McGhee reckons he often gets misrepresented. What he actually meant was that Sir Jack had looked at Barnsley's achievement in reaching the Premiership with a ground that has one foot in the past and was aware that team spirit and understanding was not something money could buy. That was up to the manager. So all Wolves spent this summer was pounds 750,000 on Steve Sedgley from Ipswich and Mixu Paatelainen from Bolton while selling players for just over pounds 1m, including Iwan Roberts to Norwich City whom Wolves beat in their first game of the season. That result, added to an away Coca- Cola Cup win over Queen's Park Rangers, gave them a hopeful start that stuttered last weekend when Sheffield United drew at Molineux.

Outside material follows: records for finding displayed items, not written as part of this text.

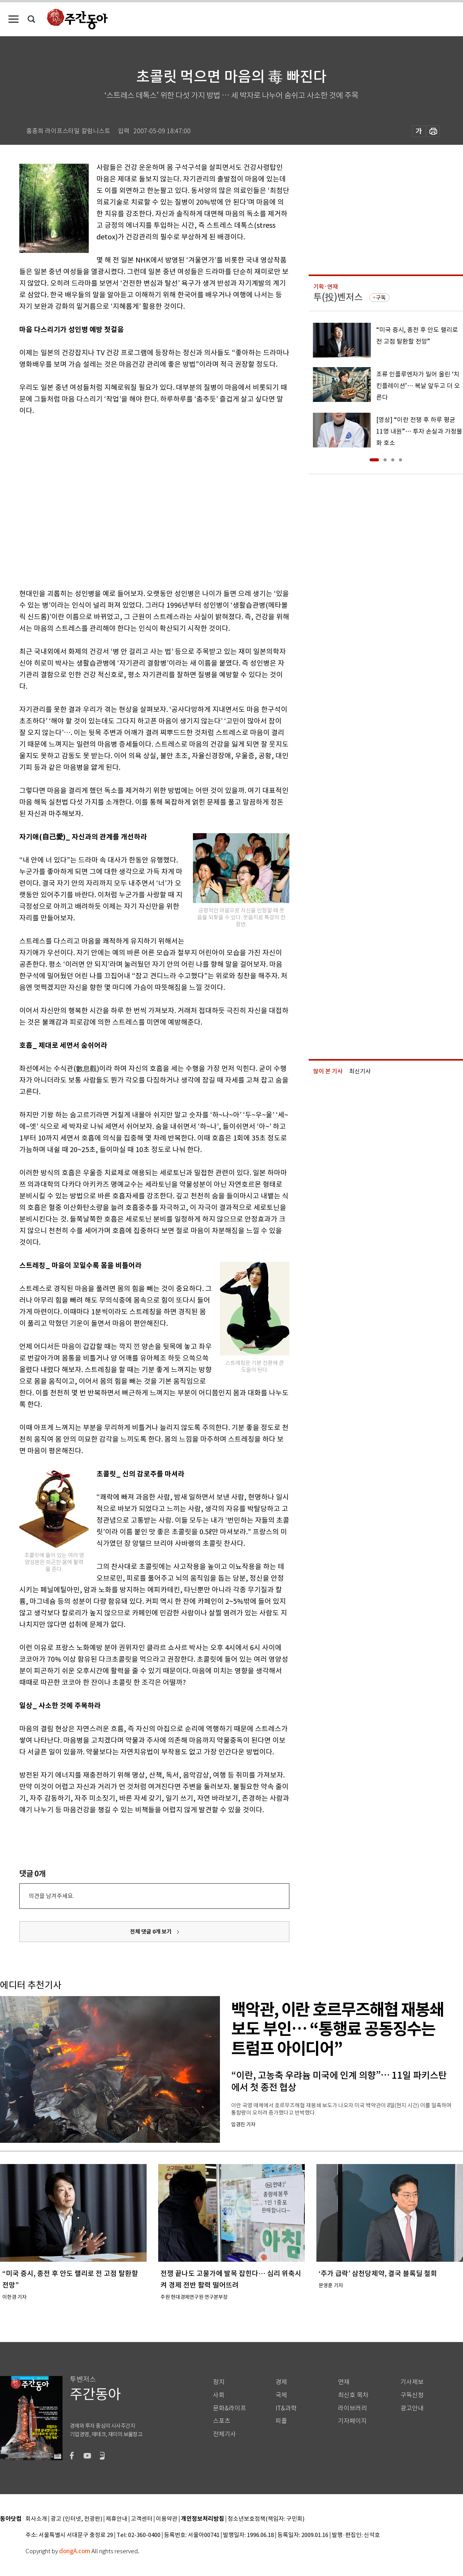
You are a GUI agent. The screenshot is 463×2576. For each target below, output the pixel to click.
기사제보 (412, 2382)
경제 (281, 2382)
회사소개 (36, 2519)
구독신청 (412, 2395)
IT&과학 (286, 2408)
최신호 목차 (353, 2395)
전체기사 (224, 2434)
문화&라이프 (229, 2408)
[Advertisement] (72, 500)
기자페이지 (352, 2421)
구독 (381, 297)
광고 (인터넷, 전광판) (76, 2519)
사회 (219, 2395)
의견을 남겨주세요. (51, 1896)
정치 (219, 2382)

McGhee's own hopes are realistic, too realistic for a lot of the fans. His mission is to finish this season with a squad in good shape, ready to get into the Premiership and stay there. McGhee needs a successful season as much for his own future as for that of Wolves. His career moves from Reading and Leicester have been interpreted as mercenary, an accusation he says is "unfounded" but one which will stick.

The Wolves fans are not concerned about his future, only that of the club. Charles Ross, editor of the fanzine A Load of Bull, is moderately confident that promotion will come. "The competition this season will be tougher than for three or four years - the teams that have come down are bigger and have more resources and Middlesbrough can't afford not to go up. For us to reach the play-offs again would not be failure but we've been there three times and failed three times."

Time, Ross believes, is running out for Sir Jack and for the ever-loyal Steve Bull who has played over 500 games for the club. "A little impatience on behalf of both of them is understandable," Ross said. "Bull scored 23 goals last season but the legs could go this week or in three years time. If he's going to have his last hurrah in the Premiership it has to be next season. He's the last playing link with our fourth division days. If he had taken a free transfer and gone somewhere else for the money, not one Wolves supporter would have held it against him."

As for this season, Ross says: "McGhee no longer has lots of money to spend. Our big chances came from summer 1993 to last season because the money for transfers was high. McGhee waltzed through pounds 5m in his first eight months after Graham Taylor had spent the same. We can no longer compete financially with our main promotion rivals, which is a complete reversal of the past five or six years." However, he added: "Perhaps that may not be a bad thing. It may make the buggers that are there, think they had better get on with it - rather than rely on Jack's chequebook."